Obsessive-compulsive symptoms and their impacts on psychosocial functioning in people with epilepsy

Ji-Hye Seo, Won-Kee Lee, Sung-Pa Park
Journal of Clinical Neurology 2014, 10 (2): 125-32

BACKGROUND AND PURPOSE: Obsessive-compulsive symptoms (OCS) in people with epilepsy (PWE) have not been studied systematically. We evaluated the severity, predictors, and psychosocial impact of OCS in PWE.

METHODS: We recruited PWE who visited our epilepsy clinic and age-, gender-, and education-matched healthy controls. Both PWE and healthy controls completed the Maudsley Obsessional-Compulsive Inventory (MOCI), which measures OCS. PWE also completed the Beck Depression Inventory (BDI) and the Quality of Life in Epilepsy Inventory-31 (QOLIE-31). We examined the severity of OCS in PWE relative to healthy controls. Predictors of OCS and the QOLIE-31 score were measured by regression analyses. A path analysis model was constructed to verify interrelations between the variables.

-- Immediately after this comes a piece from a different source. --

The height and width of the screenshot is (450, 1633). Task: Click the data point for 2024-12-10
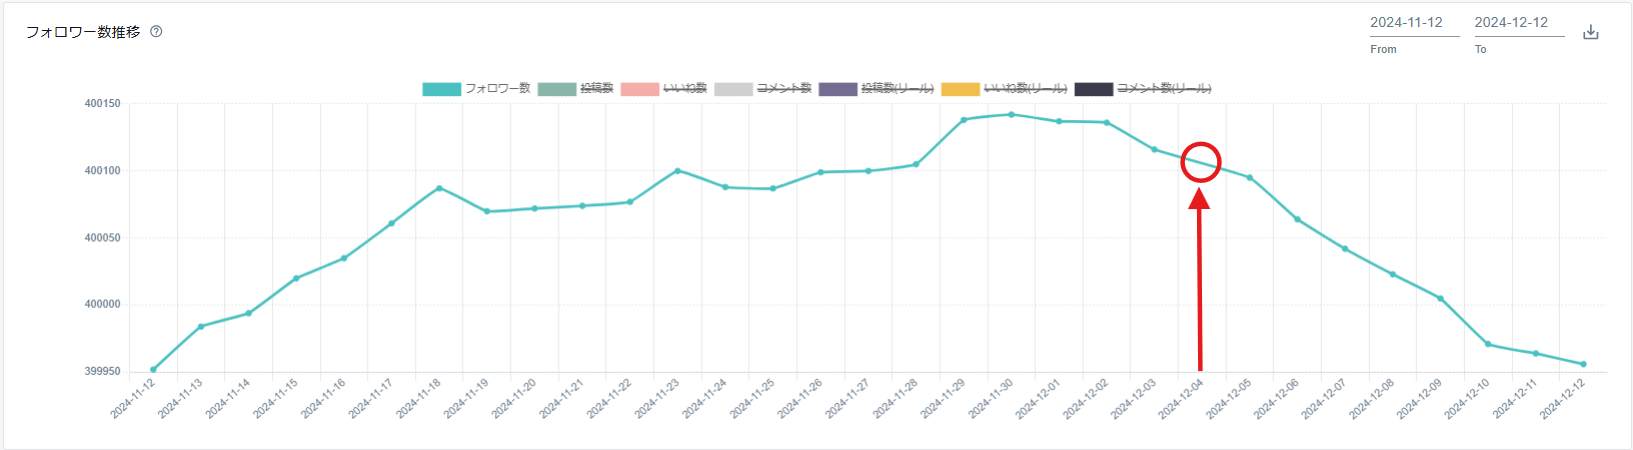point(1488,344)
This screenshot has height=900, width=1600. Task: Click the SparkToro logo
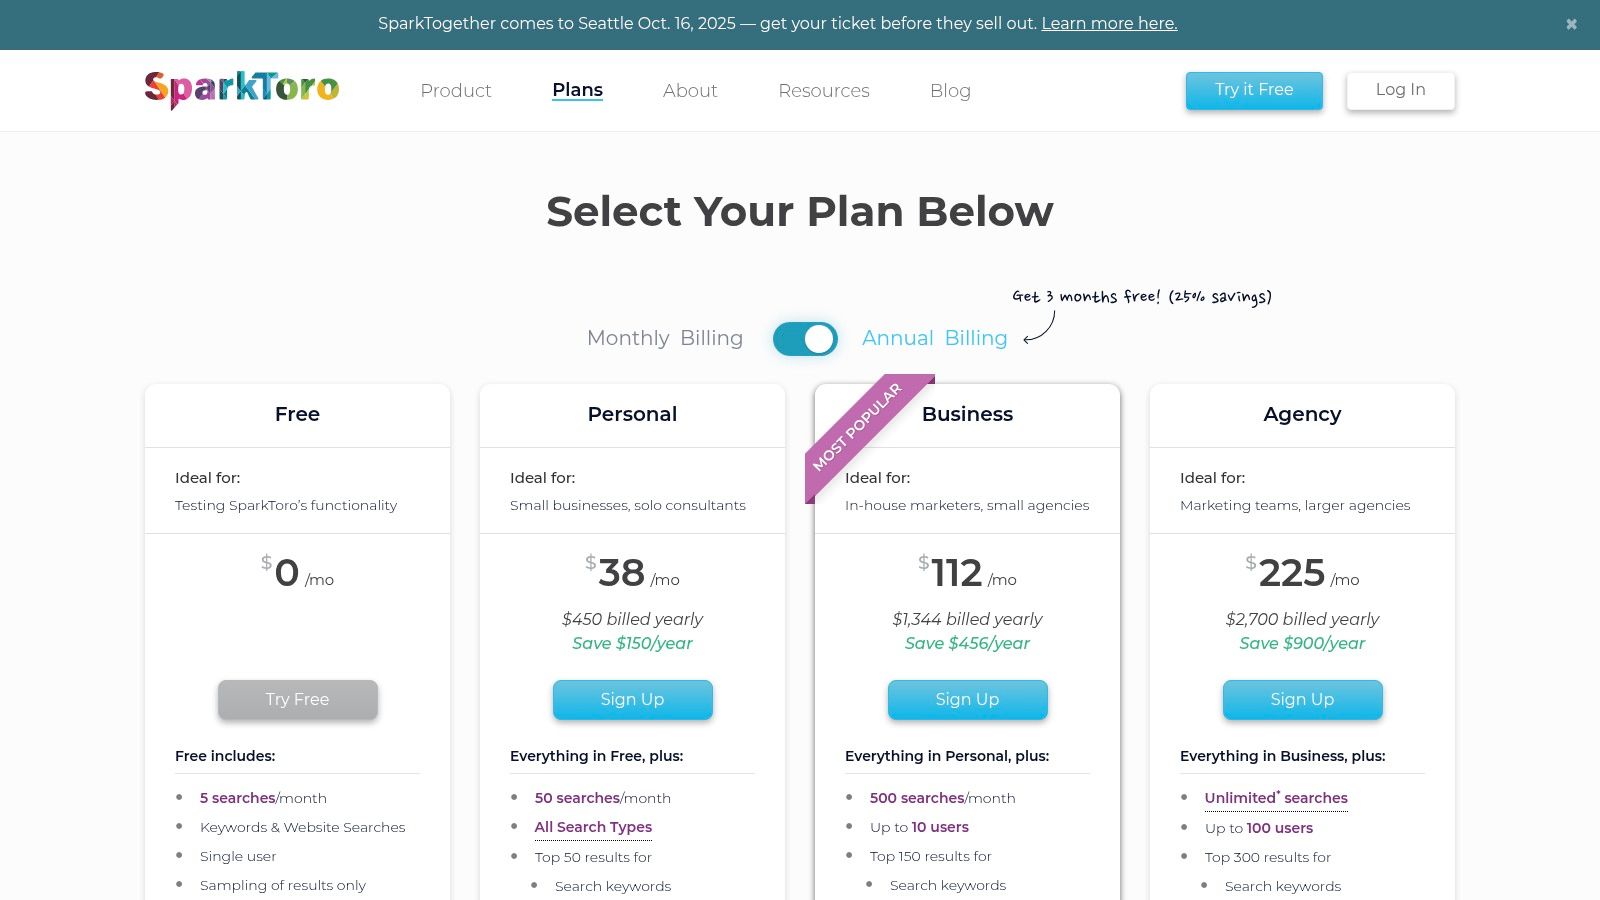pyautogui.click(x=242, y=89)
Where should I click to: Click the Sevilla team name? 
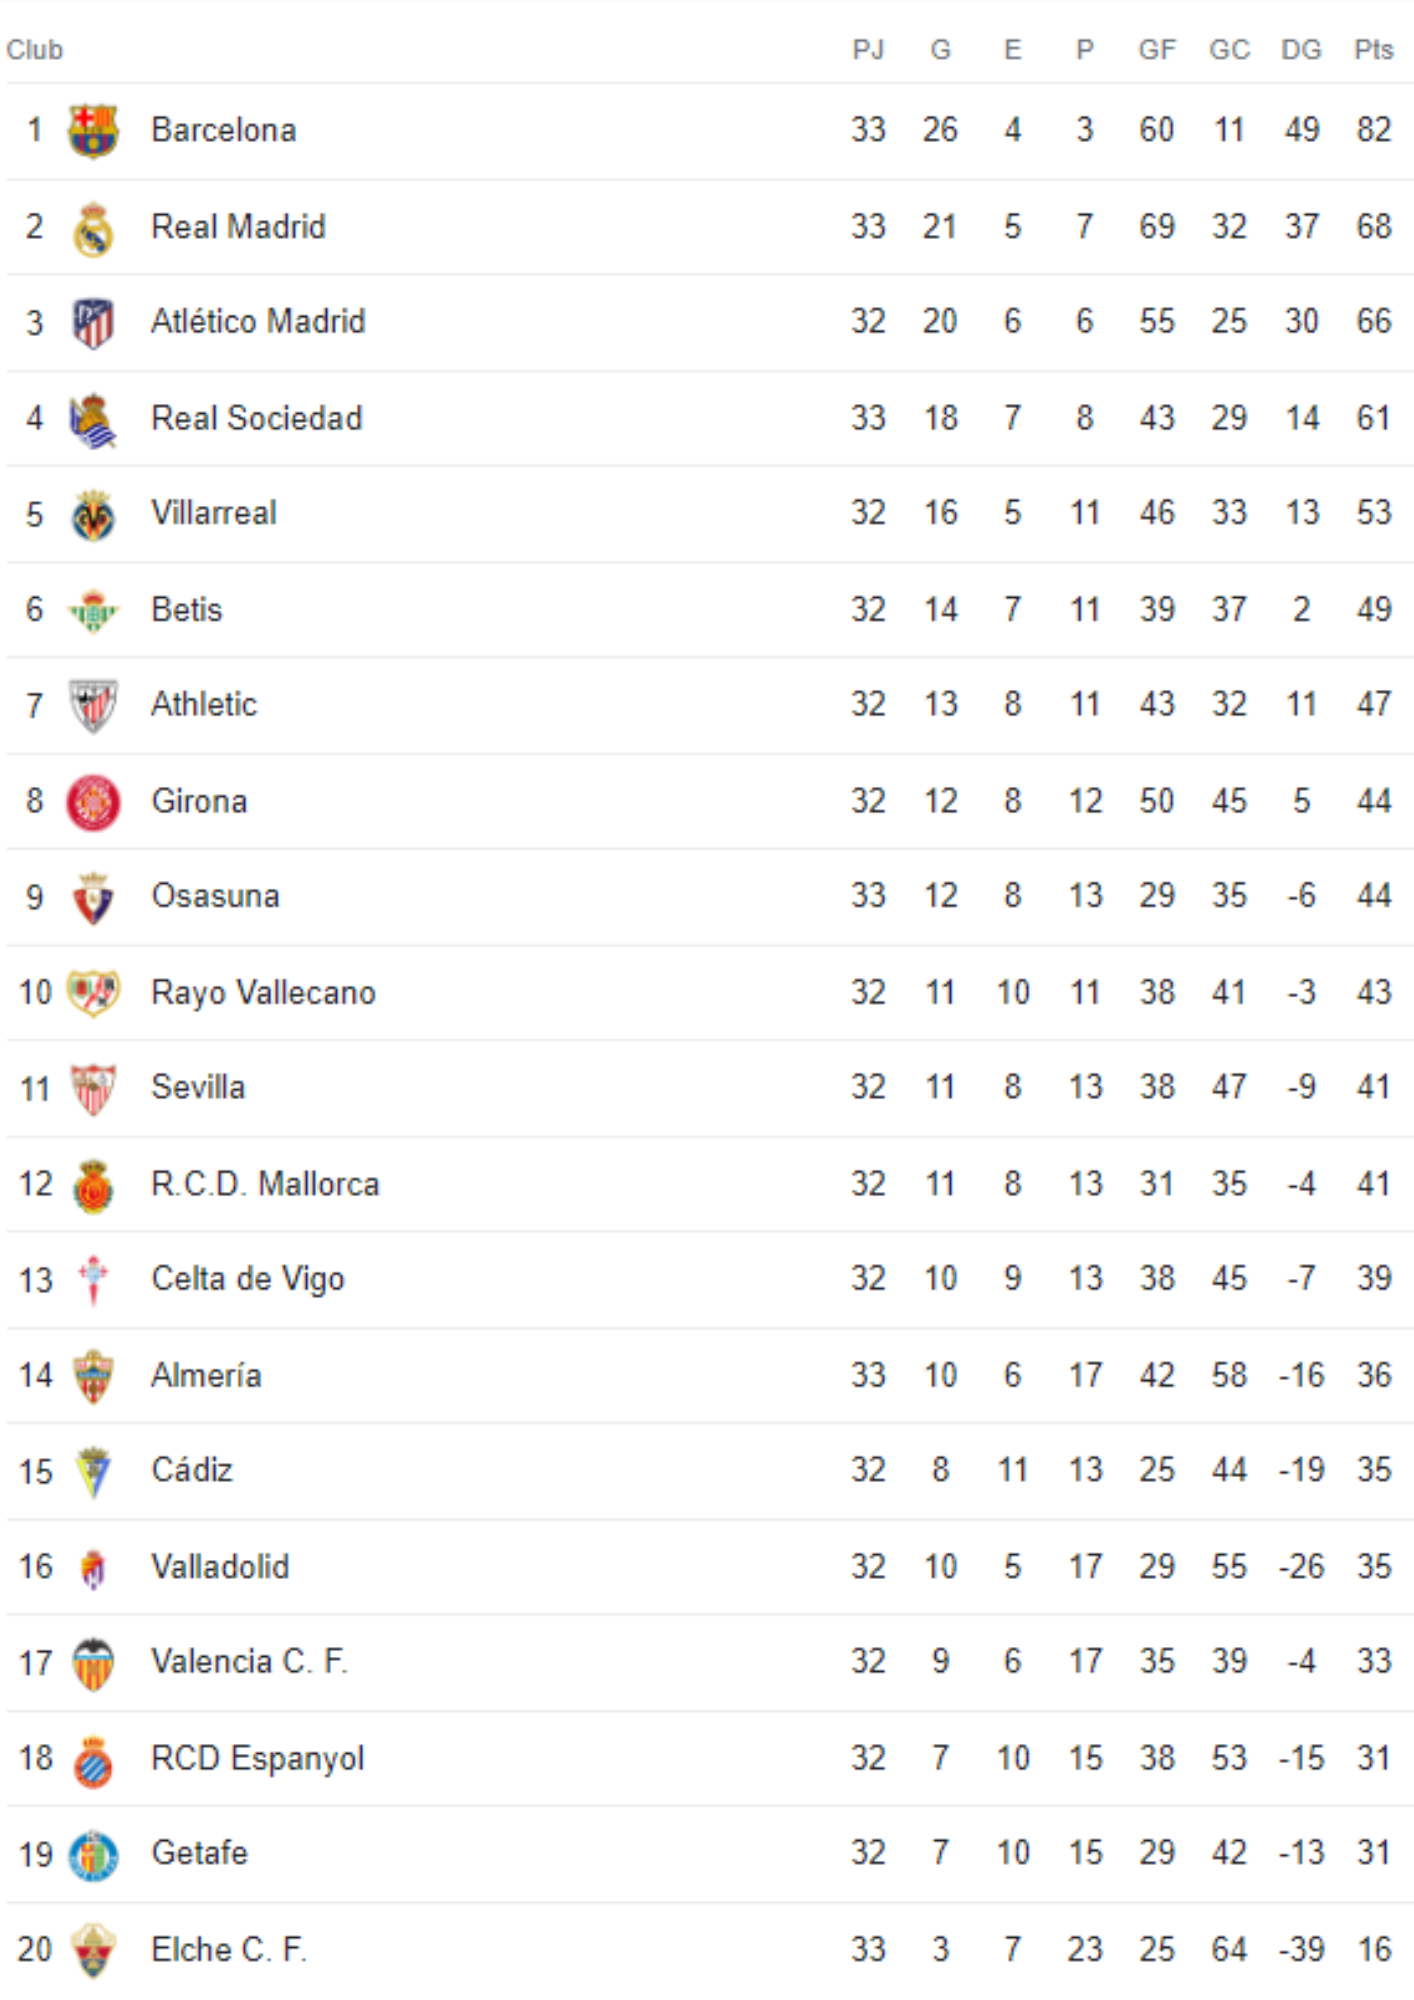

RESULTS: The MOCI total score was significantly higher in PWE than in healthy controls (p=0.002). OCS were found in 20% of eligible patients. The strongest predictor of the MOCI total score was the BDI score (β=0.417, p<0.001), followed by EEG abnormality (β=0.194, p<0.001) and etiology (β=0.107, p=0.031). Epileptic syndrome, the side of the epileptic focus, and action mechanisms of antiepileptic drugs did not affect the MOCI total score. The strongest predictor of the QOLIE-31 overall score was the BDI score (β=-0.569, p<0.001), followed by seizure control (β=-0.163, p<0.001) and the MOCI total score (β=-0.148, p=0.001). The MOCI total score directly affected the QOLIE-31 overall score and also exerted indirect effects on the QOLIE-31 overall score through seizure control and the BDI score.

CONCLUSIONS: OCS are more likely to develop in PWE than in healthy people. The development of OCS appears to elicit psychosocial problems directly or indirectly by provoking depression or uncontrolled seizures.